歩いて一分もかからない距離だからこそ気軽に出来ることである。ついでに洗濯とかを片付けてくるといって、要くんがお風呂へ向かった後に瑠依くんは出ていった。
ほぼ決まり事なので疑問に思うこともないのだろう、要くんは納得したように、ローテーブルの前に腰を下ろしてあぐらをかいた。

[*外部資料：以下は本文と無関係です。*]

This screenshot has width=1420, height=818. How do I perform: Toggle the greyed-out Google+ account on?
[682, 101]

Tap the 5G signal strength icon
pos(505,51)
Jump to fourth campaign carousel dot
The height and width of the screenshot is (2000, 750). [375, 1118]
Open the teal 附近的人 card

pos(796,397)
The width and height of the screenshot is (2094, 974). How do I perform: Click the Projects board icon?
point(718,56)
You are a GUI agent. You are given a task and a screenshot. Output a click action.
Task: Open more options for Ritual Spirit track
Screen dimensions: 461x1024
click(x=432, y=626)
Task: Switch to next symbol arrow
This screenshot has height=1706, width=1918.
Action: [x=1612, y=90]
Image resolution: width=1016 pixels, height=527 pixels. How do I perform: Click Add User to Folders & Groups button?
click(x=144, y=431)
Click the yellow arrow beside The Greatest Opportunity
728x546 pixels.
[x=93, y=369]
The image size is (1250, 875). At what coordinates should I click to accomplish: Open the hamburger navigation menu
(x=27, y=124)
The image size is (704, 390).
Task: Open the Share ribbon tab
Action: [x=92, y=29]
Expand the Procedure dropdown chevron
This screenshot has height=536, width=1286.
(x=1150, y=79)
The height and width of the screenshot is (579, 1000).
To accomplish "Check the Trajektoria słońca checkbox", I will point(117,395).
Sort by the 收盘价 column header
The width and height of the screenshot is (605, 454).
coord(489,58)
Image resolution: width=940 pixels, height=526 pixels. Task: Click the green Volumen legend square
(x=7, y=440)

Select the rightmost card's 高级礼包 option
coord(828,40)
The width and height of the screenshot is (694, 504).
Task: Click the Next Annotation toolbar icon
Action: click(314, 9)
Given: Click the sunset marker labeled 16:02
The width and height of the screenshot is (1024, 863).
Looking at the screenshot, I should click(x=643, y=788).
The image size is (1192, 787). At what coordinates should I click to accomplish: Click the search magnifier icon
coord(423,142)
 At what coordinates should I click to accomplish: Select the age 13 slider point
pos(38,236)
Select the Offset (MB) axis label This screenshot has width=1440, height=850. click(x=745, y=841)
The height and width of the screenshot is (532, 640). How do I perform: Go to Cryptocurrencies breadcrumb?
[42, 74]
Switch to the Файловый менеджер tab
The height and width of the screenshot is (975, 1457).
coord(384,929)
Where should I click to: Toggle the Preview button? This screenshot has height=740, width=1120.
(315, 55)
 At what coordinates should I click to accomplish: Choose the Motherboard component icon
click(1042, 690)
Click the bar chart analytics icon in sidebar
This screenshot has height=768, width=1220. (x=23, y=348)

身体が大きいので、小さなテーブルと並ぶとアンバランスに見える。
「ちゃんと乾かさないと禿げるわよ」
「やなこと言うなよ」
タオルを首にかけてそのまま髪の毛を放置しようとしたのを見てとった遥祈ちゃんが釘を刺すと、要くんは顔をしかめた。
ドライヤーを差し出してみると、サンキュ、と言って受け取り、大人しく乾かし始める。
遥祈ちゃんと顔を見合わせて声をたてず笑っていると、静かなサーっという音に、開け放していた窓をみる。
「……雨」
「……降りだしたのね」
独特の雨の匂いが、少し冷えた空気と共に顔を撫でる。
「……瑠依くん、傘ちゃんと持ってるかな」
雨が降っている、と思うと、いつも最初に浮かんでくる光景がある。
傘もささずに雨の中に立っている、瑠依くんの姿。
今より少し幼くて、あれはいつのことだっただろうと、考える。
「丁度こっちに戻ってきてるところじゃなきゃ、家からさしてくるでしょうけど」
「大丈夫だろ、走ってくりゃそんな濡れねーよ」
それぞれ適当な答えを返してくれる。
「……大丈夫だといいな」
雨が苦手な瑠依くんが、あの時のように濡れていないと良いと思う。
少し肌寒かったので、窓を閉めようと立ち上がった。
窓辺に立つと、ふっと影が射し、サッシに添えた手に、誰かの手が、重なった。
「鈴音!!」
バタバタと物凄い勢いで階段を上る足音と、バンと乱暴に開くドアの音がして、とても焦った声が私を呼んだ。
「瑠依く……」
振り返り声のする方を見ようとしたが、背後にたつ人影のためにそれは叶わなかった。大きな影を見上げると、赤い瞳がこちらを見下ろしていた。
「……お前っ!」
とても苛立った要くんの声と、
「赤塚…っ」
初めて聞くような、遥祈ちゃんの怒りのこもった余裕のない声が聞こえるが、どちらの姿も見ることはできない。
「……だれ……?」
歳は30前くらいだろうか、切れ長の瞳に高く通った鼻、薄い唇。黒い髪は長く、風に少し揺れている。綺麗な男の人、というのが印象だ。けれど、赤い眼だけが、現実感がない。カラーコンタクトのような人工的なものも感じない。
私はこの人を知らない、はずだ。
「可愛い格好をしてるね」
私の問いには答えず、少し低めの穏やかな声でその人は言う。
「離れろ!!」
要くんの声と共に急に視界が開け、鈍い音がする。男の人が少しだけよろけ、要くんが頬を殴ったのだと気付いた。
「鈴音」
駆け寄ってきた瑠依くんが私を庇うように肩を抱き、男の人から遠ざけようとする。その手は冷たく、湿っていて、やはり雨に濡れてしまったのだと何故かとても悲しくなった。
「残念だけど、抵抗しても遅い」
殴られて赤くなった頬を気にする様子もなく、男の人は肩をすくめた。
「あんたのせいでしょ」
遥祈ちゃんが嫌悪の表情を浮かべて、男の人を睨む。
「心外だね。こうしてわざわざ知らせにきてあげたのに」
むしろ感謝してよ、と言った。
「ふざけんな」
要くんが怒りを滲ませ、吐き捨てるように言った。
よくわからないが、少なくとも私よりは、他の三人は状況を把握しているらしい。
「瑠依くん……」
不安になり、瑠依くんを見上げると、とても苦しそうな顔をしていた。
私の肩を抱く手に、力が入る。
「……鈴音、大丈夫。心配しなくていい」
安心させるように、瑠依くんの胸に引き寄せられ抱き締められる。瑠依くんの熱と速い鼓動で、余計に不安が生まれる。
「どういう……っ」
言いかけて、音のない衝撃に遮られる。光の閃きと共に、瑠依くんの身体だけが弾き飛ばされた。駆け寄ろうとした遥祈ちゃんも、伸ばした手が私に届く前に見えない何かに阻まれ、後ろへ飛ばされる。家具や壁にぶつかる痛々しい音が響く。
「なんで……っ」
どうしてこんなことになっているのか、声をあげようとしたところで急に、少し離れた位置にいたはずの男の人が目の前に現れる。
「行くよ、鈴音」
冷たい両手が頬を包み、赤い瞳に囚われる。
激しい頭痛と眩暈と共に、何もかもわからなくなった。